Written problem:
Please put the records below, starting at their first line and ending at the line containing "center [1126, 9].", into a JSON list of strings with one string per line. Skip blank lines and leave out everything after that line.

----- Material supplied

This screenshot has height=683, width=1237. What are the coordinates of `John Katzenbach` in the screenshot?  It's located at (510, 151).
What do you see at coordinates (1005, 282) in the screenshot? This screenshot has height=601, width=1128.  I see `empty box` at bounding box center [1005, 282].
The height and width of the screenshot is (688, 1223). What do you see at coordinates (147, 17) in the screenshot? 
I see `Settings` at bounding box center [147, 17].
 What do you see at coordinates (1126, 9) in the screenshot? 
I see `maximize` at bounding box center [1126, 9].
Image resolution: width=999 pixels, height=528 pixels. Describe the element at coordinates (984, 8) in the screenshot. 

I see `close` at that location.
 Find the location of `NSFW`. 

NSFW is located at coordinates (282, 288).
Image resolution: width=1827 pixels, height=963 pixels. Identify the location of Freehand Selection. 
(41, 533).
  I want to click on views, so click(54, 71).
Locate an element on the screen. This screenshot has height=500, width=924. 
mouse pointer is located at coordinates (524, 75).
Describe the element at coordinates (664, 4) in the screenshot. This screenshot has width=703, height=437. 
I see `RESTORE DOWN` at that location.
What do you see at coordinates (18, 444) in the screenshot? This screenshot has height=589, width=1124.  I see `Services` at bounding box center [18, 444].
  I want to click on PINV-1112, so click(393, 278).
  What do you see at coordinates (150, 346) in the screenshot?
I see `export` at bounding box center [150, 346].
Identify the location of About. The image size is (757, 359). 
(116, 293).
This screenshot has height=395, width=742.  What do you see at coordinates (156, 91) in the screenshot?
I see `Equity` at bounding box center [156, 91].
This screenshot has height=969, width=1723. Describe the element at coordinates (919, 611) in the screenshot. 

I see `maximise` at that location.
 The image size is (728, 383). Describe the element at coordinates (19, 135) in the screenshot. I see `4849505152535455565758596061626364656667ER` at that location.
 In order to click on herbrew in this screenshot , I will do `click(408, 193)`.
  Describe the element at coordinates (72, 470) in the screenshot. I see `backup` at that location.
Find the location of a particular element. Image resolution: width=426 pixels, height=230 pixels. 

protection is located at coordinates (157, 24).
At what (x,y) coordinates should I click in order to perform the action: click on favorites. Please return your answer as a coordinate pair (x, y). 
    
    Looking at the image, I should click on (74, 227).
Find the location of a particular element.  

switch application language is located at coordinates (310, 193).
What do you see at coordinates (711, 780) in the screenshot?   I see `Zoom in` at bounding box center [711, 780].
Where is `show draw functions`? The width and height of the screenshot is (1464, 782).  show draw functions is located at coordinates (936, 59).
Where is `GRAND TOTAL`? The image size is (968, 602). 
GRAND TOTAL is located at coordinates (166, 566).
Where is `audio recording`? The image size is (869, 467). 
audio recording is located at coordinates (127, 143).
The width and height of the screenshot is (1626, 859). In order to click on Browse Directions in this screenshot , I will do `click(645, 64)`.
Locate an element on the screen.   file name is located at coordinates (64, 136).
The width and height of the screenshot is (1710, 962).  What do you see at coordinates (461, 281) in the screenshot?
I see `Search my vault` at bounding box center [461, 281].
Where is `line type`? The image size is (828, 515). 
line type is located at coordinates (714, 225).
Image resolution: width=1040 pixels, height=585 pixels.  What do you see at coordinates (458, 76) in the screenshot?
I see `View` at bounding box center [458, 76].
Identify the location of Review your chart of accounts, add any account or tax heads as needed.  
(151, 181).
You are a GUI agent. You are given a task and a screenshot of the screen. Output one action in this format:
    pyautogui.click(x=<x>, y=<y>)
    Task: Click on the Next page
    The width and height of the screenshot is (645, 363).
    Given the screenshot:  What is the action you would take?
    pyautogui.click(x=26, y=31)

----------

Complete output:
[
  "This screenshot has height=683, width=1237. What are the coordinates of `John Katzenbach` in the screenshot?  It's located at (510, 151).",
  "What do you see at coordinates (1005, 282) in the screenshot? This screenshot has height=601, width=1128.  I see `empty box` at bounding box center [1005, 282].",
  "The height and width of the screenshot is (688, 1223). What do you see at coordinates (147, 17) in the screenshot? ",
  "I see `Settings` at bounding box center [147, 17].",
  " What do you see at coordinates (1126, 9) in the screenshot? ",
  "I see `maximize` at bounding box center [1126, 9]."
]